There's another slam against the door; it sounds like someone threw their whole body against it this time, judging by the way the steel screeches and groans under the weight. I shut my eyes and try to imagine I'm anywhere else, but open them a second later when I feel Jaxon move past me. He's inching his way out from underneath the desk, getting dangerously close to the light flooding in from the hole in the door. I grab his arm just as he lifts his gun.

“What are you doing?” I whisper, jerking him back.

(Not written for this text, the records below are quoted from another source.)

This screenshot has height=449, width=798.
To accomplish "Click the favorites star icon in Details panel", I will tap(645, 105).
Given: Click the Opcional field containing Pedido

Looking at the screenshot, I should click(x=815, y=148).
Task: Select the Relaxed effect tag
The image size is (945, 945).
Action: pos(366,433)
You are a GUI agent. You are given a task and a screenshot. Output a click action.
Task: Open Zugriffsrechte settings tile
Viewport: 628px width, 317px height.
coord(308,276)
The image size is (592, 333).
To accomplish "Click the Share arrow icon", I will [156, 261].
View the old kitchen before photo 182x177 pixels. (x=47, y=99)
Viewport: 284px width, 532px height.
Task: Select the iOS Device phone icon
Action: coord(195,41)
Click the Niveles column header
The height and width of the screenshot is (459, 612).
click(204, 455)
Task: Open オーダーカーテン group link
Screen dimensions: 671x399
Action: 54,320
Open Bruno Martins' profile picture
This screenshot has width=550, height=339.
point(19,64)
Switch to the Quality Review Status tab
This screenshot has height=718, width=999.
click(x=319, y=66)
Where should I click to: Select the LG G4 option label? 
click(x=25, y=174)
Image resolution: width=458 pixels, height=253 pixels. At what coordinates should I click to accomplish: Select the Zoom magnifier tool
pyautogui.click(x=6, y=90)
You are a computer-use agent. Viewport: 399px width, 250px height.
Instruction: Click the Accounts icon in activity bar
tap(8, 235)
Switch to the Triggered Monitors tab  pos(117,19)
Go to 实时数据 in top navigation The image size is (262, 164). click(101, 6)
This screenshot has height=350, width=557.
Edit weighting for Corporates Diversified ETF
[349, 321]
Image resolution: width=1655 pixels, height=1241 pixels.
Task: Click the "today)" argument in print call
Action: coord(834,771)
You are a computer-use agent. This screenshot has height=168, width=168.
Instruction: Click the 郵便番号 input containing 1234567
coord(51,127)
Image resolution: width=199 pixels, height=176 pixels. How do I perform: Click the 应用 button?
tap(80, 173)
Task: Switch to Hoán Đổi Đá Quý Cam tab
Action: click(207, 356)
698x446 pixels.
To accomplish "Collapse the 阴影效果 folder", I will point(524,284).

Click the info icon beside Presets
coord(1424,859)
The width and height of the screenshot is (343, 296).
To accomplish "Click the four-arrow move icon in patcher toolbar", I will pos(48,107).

“They just know that someone's in here,” he says. “They don't know how many. So if they find me—”

“Don't be stupid.”

He turns and presses me into the back corner of the desk. “They don't know you're here,” he whispers, a forced calmness in his voice that terrifies me. “And you are going to stay right here, and you are not going to make a sound, or do
anything
that lets them know otherwise.”

I want to argue. But I don't want to make any more noise—because he's right; it would be stupid to let them all know we're
both
in here. I can't seem to find my voice, anyway, so instead I just stare at him and silently shake my head. He gently pries my hand, finger by finger, from his arm and starts to pull away again.

He freezes at the edge of the desk, at the exact moment I think we both notice how quiet it's suddenly become. No one's pounding on the door. The voices outside have stopped. We hold our breath and listen for a minute, two minutes. . . .

The footsteps that break the silence are impossibly close. A shadow blots out the light on the wall a second later, and Jaxon dives around the corner of the desk, gun raised, in the same instant Seth says, “They're gone.”

I let out the breath I've been holding and crawl out from underneath the desk to find Seth with his hands in the air and Jaxon slowly lowering the gun.

“I almost shot you, idiot.”

“I know,” Seth says, still eying the gun nervously, “I was there. Saw the whole thing, complete with my life flashing before my eyes.”

“Why would they just leave?” I ask, my voice still not rising above a whisper.

“Because they want us to follow them for some reason?” Jaxon says. “I'm pretty sure this is a trap.”

It's obvious now that he says it. And it's also obvious that we don't have any choice but to walk straight into that trap—because it's not like we can stay in this room forever.

The closest exit, Jaxon and Seth decide after a bit of arguing, is a set of elevators on the other side of the main meeting room. It's a straight-enough shot from here to there, but it's still not exactly close.

Every hallway we have to turn and walk down seems narrower than the last. Soon it starts to feel as if the building itself is closing in on us, but there's nothing to do but keep moving. I hold my breath around every corner, expecting each one to be the last we ever turn, and Lacey's terrible smile to be among the last things I ever see.

We make it to the main room without encountering anyone.

I'm about to sigh with relief when I notice the first body.